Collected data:
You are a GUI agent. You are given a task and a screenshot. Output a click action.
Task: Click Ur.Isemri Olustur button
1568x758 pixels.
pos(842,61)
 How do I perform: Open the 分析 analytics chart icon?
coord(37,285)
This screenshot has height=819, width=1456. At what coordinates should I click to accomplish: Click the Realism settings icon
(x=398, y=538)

==

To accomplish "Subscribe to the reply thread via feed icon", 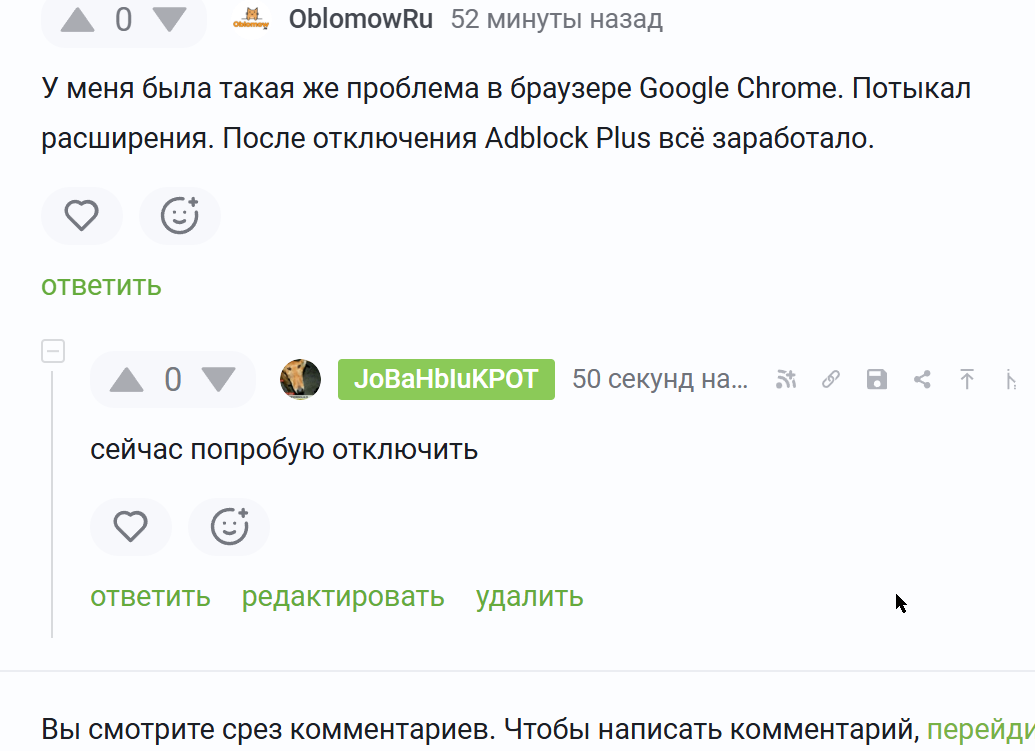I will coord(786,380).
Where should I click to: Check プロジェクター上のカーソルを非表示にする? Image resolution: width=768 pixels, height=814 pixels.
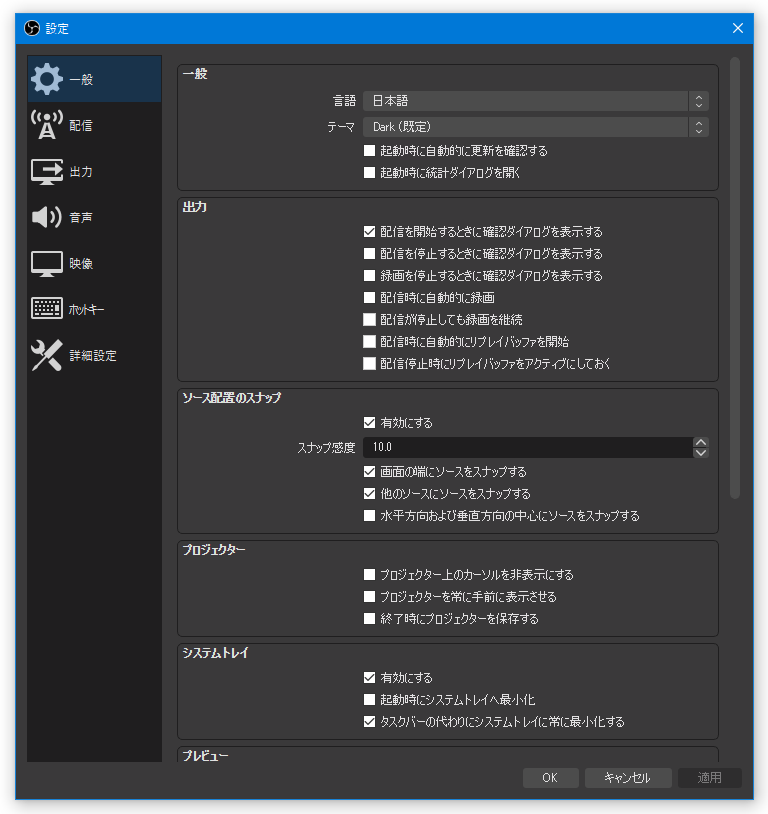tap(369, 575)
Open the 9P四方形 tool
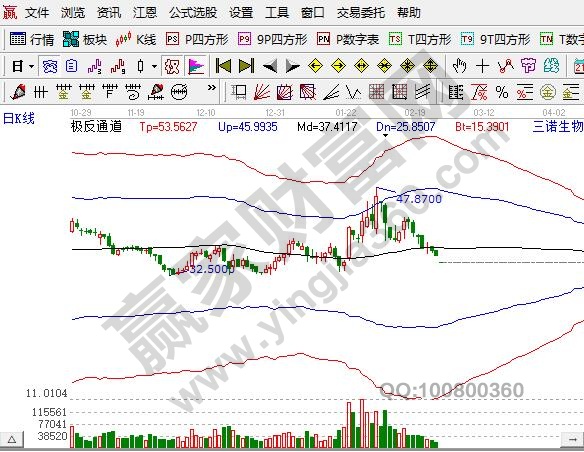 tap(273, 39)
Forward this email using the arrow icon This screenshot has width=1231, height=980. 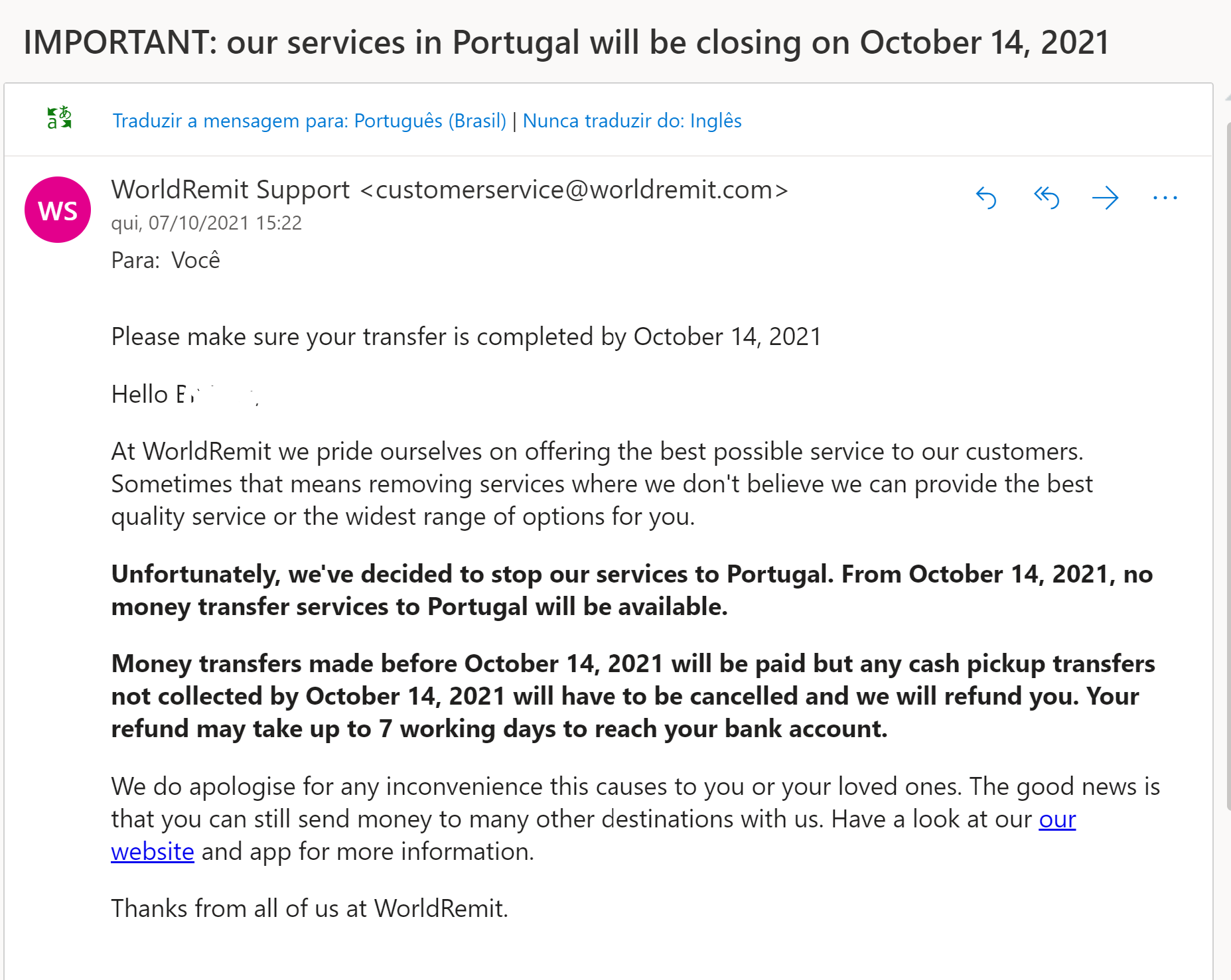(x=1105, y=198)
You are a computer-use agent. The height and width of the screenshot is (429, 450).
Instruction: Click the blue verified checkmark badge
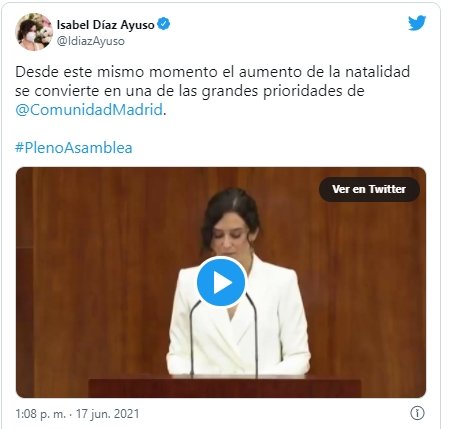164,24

> **The problem**
Copy out each line of the data that holds the string "agent".

> **Response below**
You are a GUI agent. You are given a task and a screenshot. Output a click action.
You are a computer-use agent. The height and width of the screenshot is (429, 450).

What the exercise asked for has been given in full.